● The exercise:
Can you repeat the records word for word, starting with the line that contains "At what (x,y)" and continuing through the last line of the records? Leave the pictures out of your answer.
— Begin —
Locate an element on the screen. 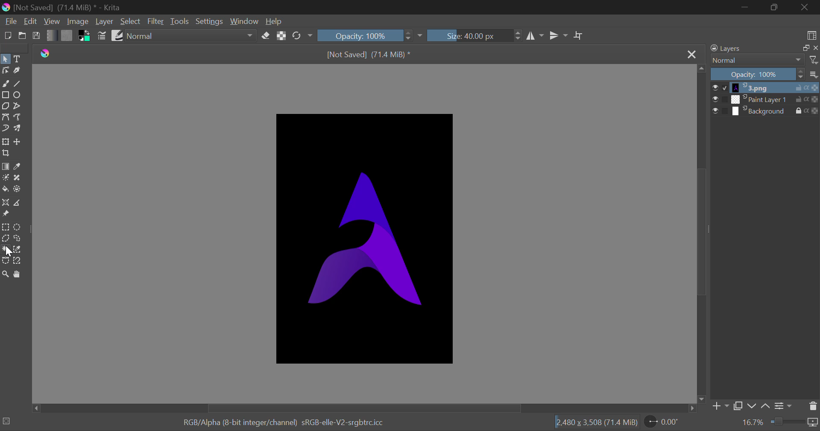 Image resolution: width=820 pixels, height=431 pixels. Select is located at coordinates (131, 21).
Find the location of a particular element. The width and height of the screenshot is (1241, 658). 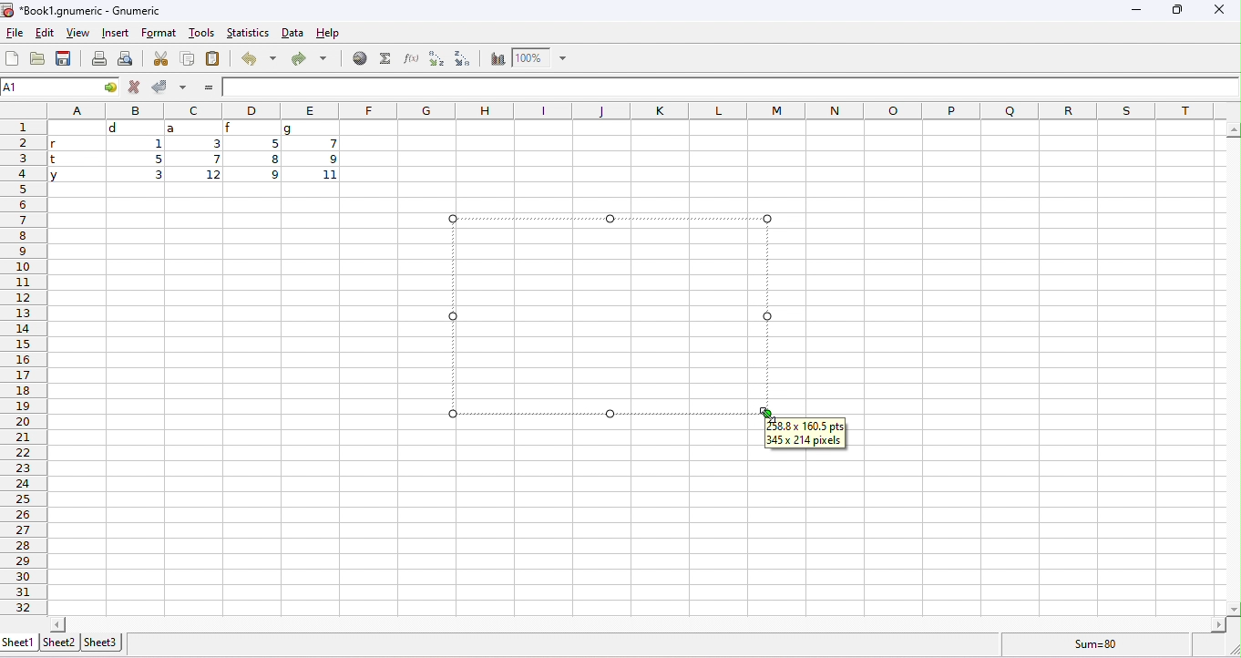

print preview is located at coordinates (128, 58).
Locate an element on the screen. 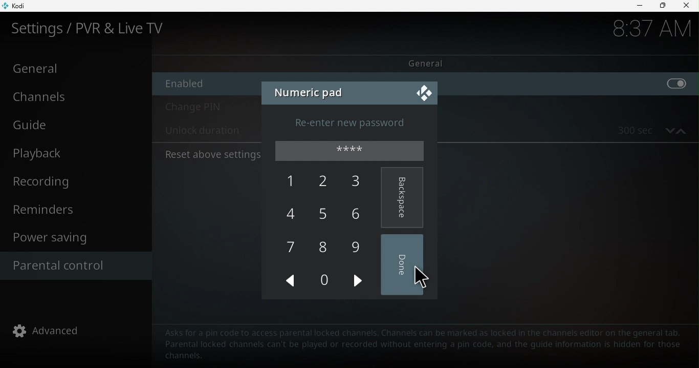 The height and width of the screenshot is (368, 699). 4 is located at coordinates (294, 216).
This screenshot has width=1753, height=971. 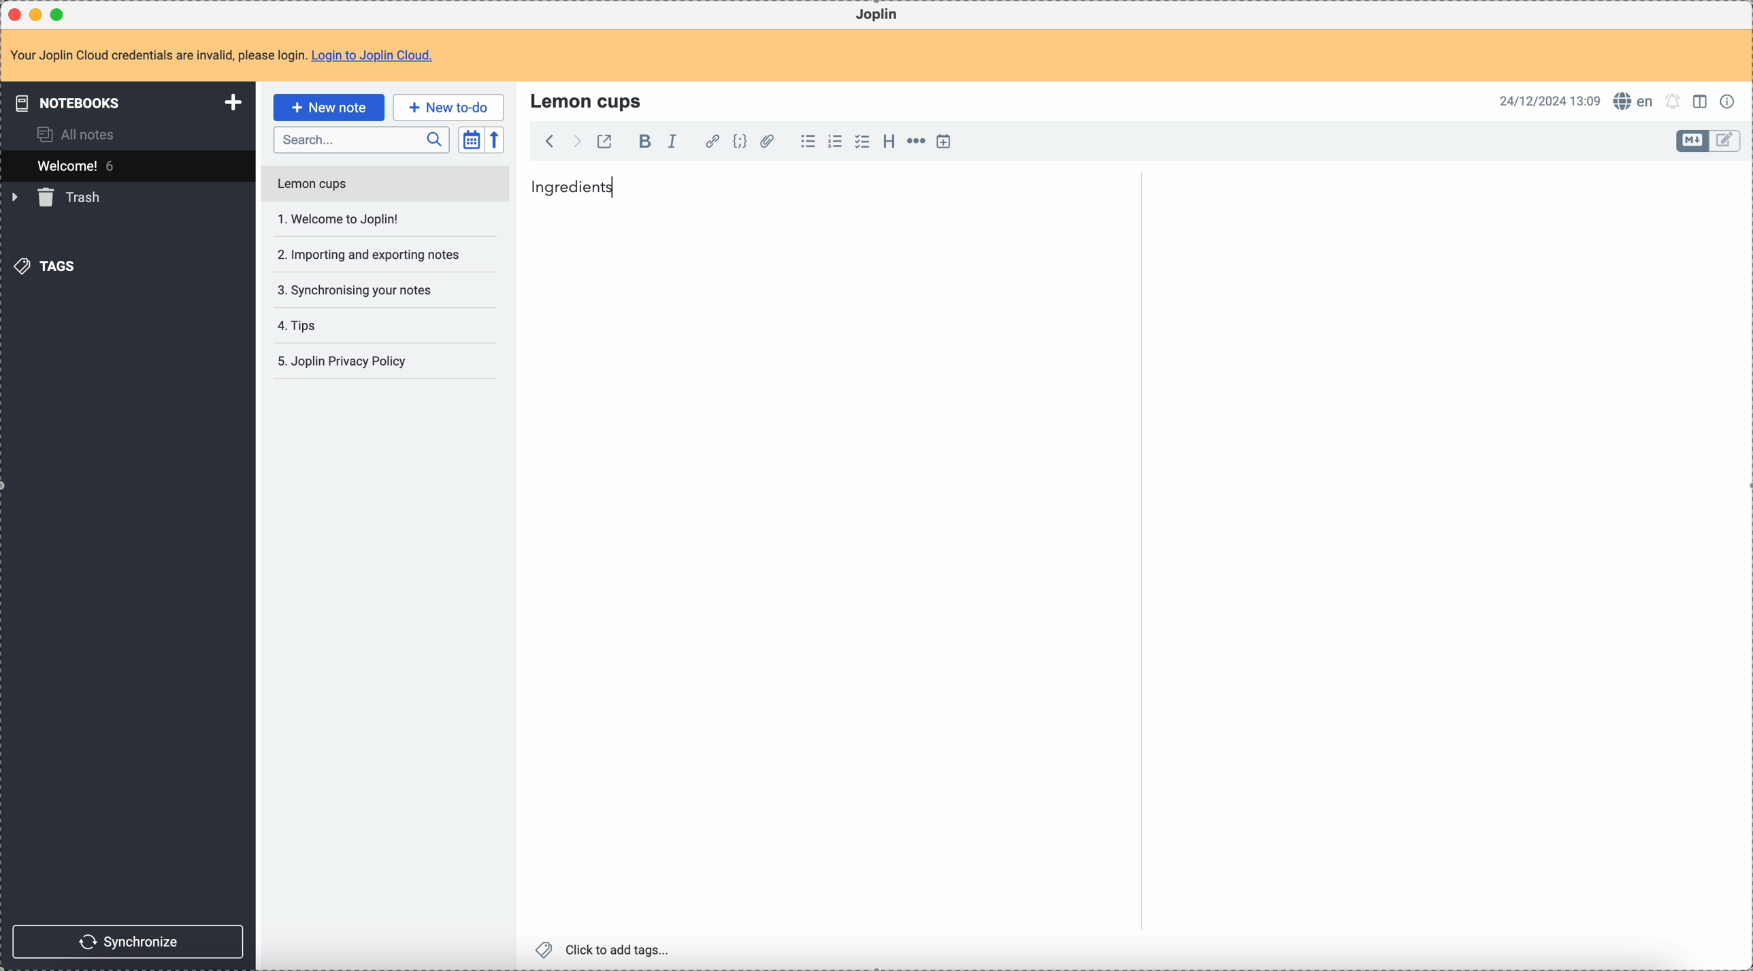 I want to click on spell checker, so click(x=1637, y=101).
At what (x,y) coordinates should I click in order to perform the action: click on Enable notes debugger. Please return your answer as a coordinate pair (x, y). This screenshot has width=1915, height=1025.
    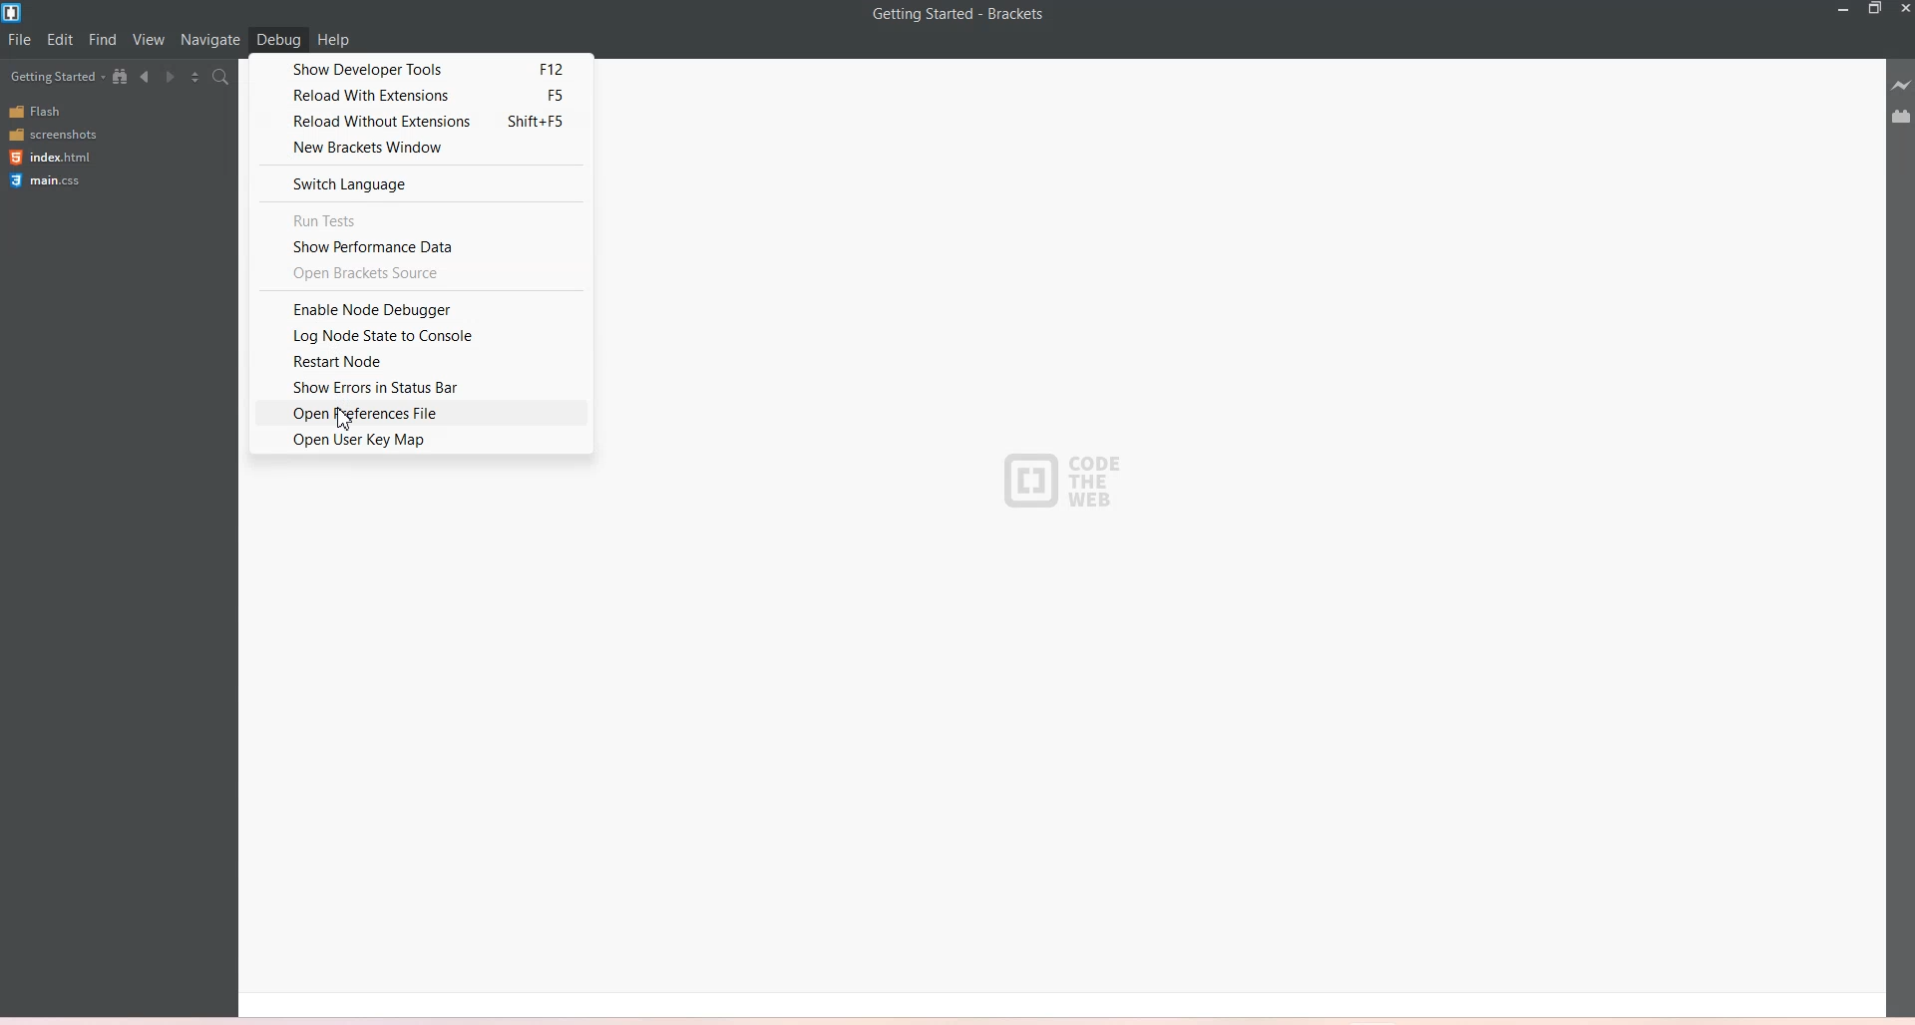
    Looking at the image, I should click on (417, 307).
— End —
● Reply:
At what (x,y) coordinates should I click in order to perform the action: click on Enable notes debugger. Please return your answer as a coordinate pair (x, y). This screenshot has width=1915, height=1025.
    Looking at the image, I should click on (417, 307).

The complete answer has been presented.